::: MATERIAL PROVIDED :::

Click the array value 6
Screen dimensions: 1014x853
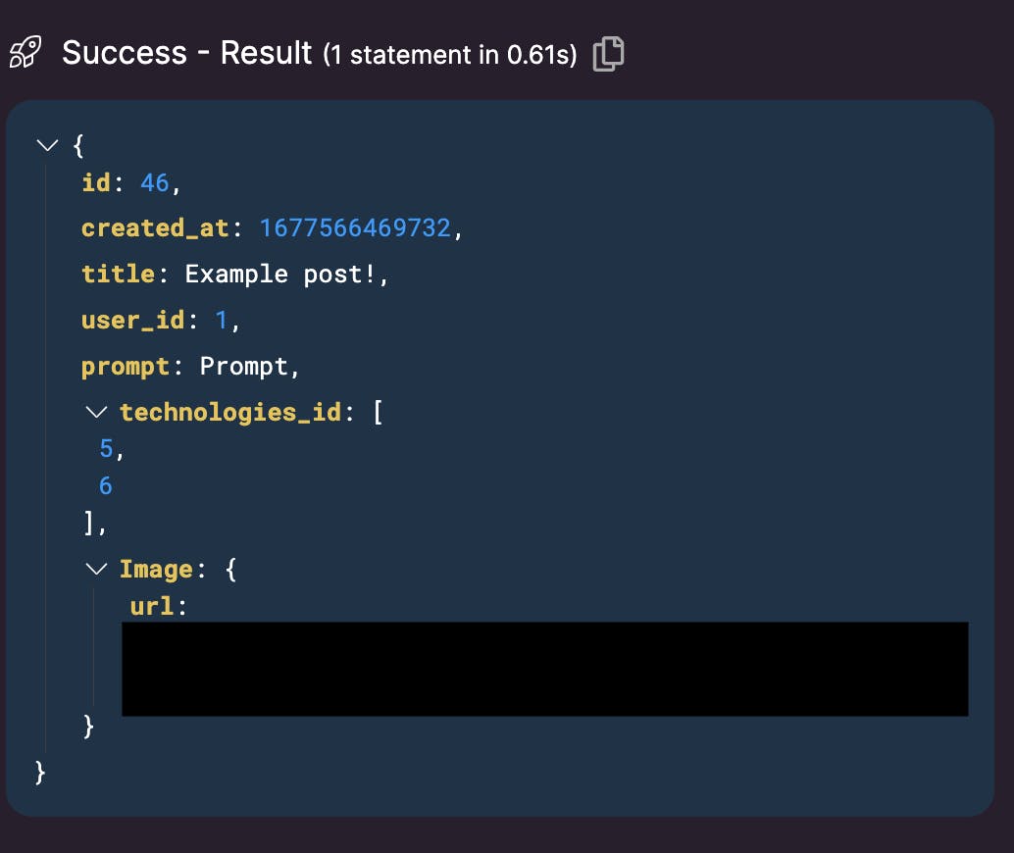point(106,485)
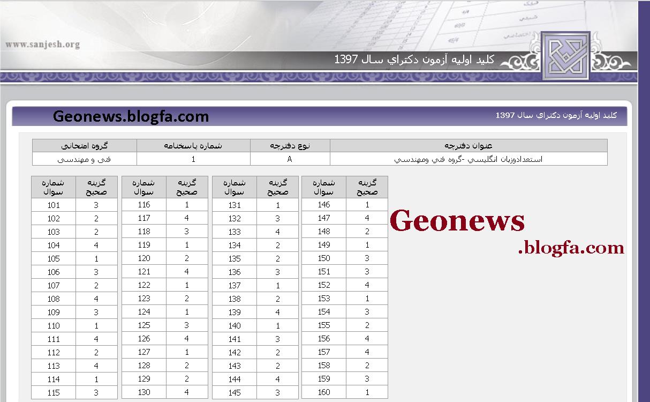Click the top banner title ending in 1397

pos(414,59)
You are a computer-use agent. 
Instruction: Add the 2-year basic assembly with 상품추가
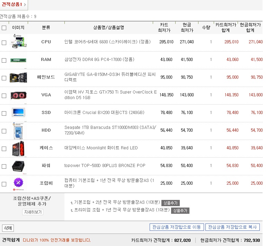pyautogui.click(x=170, y=203)
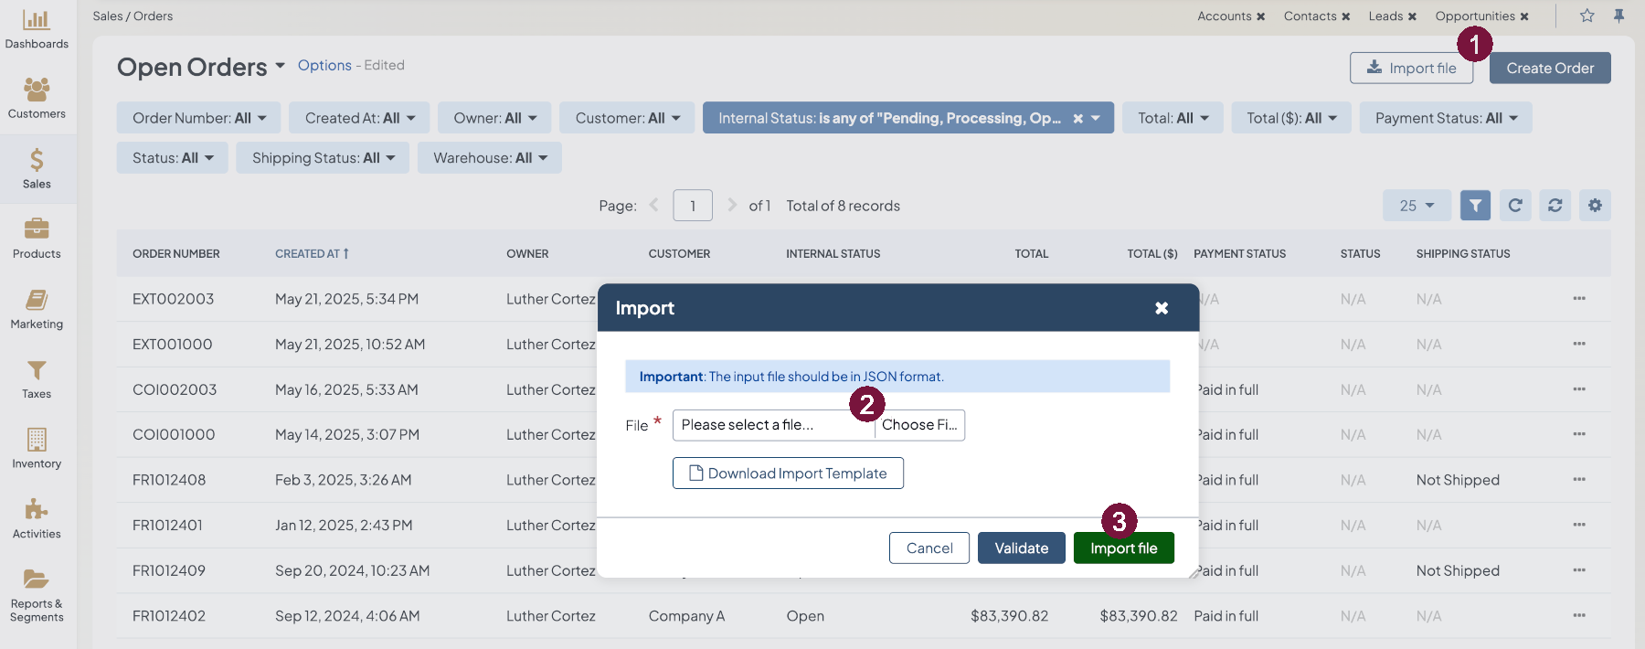Image resolution: width=1645 pixels, height=649 pixels.
Task: Click the star favorite icon
Action: tap(1587, 16)
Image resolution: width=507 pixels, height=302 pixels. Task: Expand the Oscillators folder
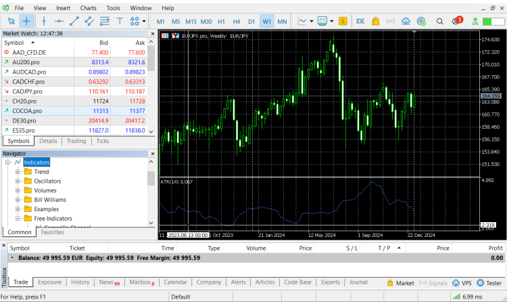coord(18,181)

:::

## WHAT IS BEING ASKED:
Starting at the line that contains "Image resolution: width=507" and continuing through the end of the records, swap "Oscillators" for "Filters" and leave everything else unchanged. Give only those lines, and omit the pictures.

## SOLUTION TO THIS EXERCISE:
Image resolution: width=507 pixels, height=302 pixels. Task: Expand the Filters folder
coord(18,181)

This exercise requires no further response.